As a side note, I’ve also concluded that the audio versions of Allingham’s novels work decidedly better for me if read by Francis Matthews rather than David Thorpe. I have no problem with Thorpe as a narrator of other books, but he takes a rather literal approach to Allingham’s description of Campion’s voice, making it come across almost as a falsetto, which in combination with his overly expressive narration as a whole tends to drive me clean up the wall. Matthews’s delivery, by contrast, while hinting at Campion’s vocal patterns, is a bit more matter of fact overall (even though it still leaves plenty of room for characterization, both of people and of plot elements) — an impression that was swiftly confirmed when a search for further Allingham titles recorded by Matthews threw up a non-Campion mystery of hers, Black Plumes, which in turn also confirmed my impression that some of Allingham’s best writing is contained in books other than her Campion mysteries.

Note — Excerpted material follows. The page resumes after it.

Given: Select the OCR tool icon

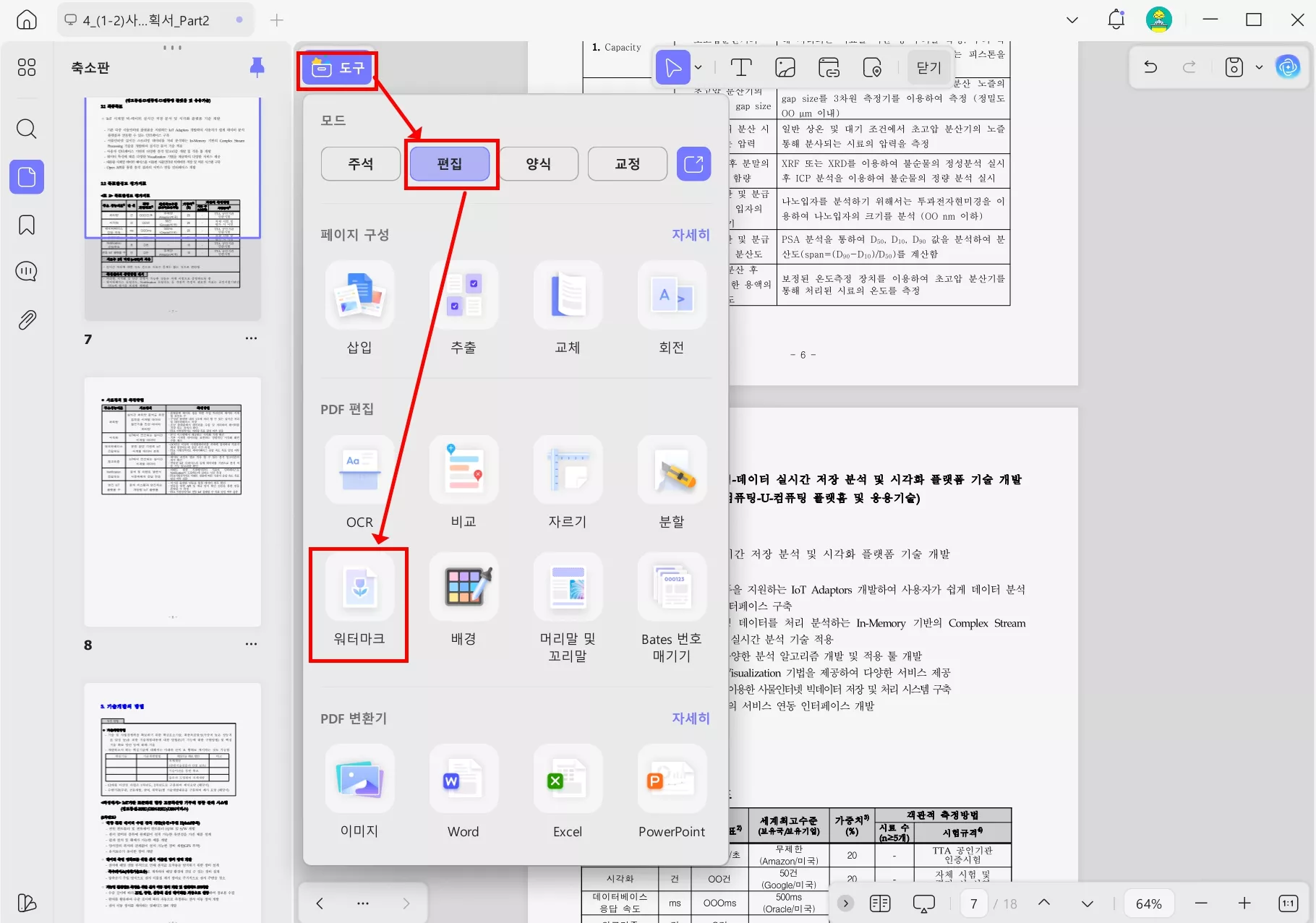Looking at the screenshot, I should pyautogui.click(x=359, y=470).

Overall, the past six (or so) weeks contained a lot of great books, regardless whether rereads or new to me. The two most-hyped entries in the selection — Yaa Gyasi’s Homegoing and Mia Alvar’s In the Country — proved, almost predictably (for me, anyway), those that I was least impressed with: they were both still solid 4-star reads, but both episodic in nature, with only some of those episodes engaging me as fully (and consequently, blowing me away as much) as, if I’d have believed the hype, I’d have expected the entire books to do. (I know, I know. 4 stars is still a very respectable showing, and I wouldn’t give either book less than that … and considering that I’ve been known to one-star overly hyped books when called for, 4 stars is even more pretty darned decent. Still … they both, but particularly so Homegoing, would have had so much more potential if they’d been allowed to spread their wings to the full.) — Of the Golden Age mysteries new to me, the standout was J. Jefferson Farjeon’s Thirteen Guests. Tony Riches’s Henry provides a well-executed conclusion to his series about the three first significant Tudors (Owen, Jasper, and Henry VII) — neatly complementing Samantha Wilcoxson’s novel about Henry VII’s wife Elizabeth of York, Plantagenet Princess, Tudor Queen — and the two books focusing on Jeremy Brett and the Granada TV Sherlock Holmes series starring him as Holmes have given me the idea for a Holmes-related special project, which I will, however, probably only get around to later this year (if I get around to it at all, my RL outlook being what it is at the moment).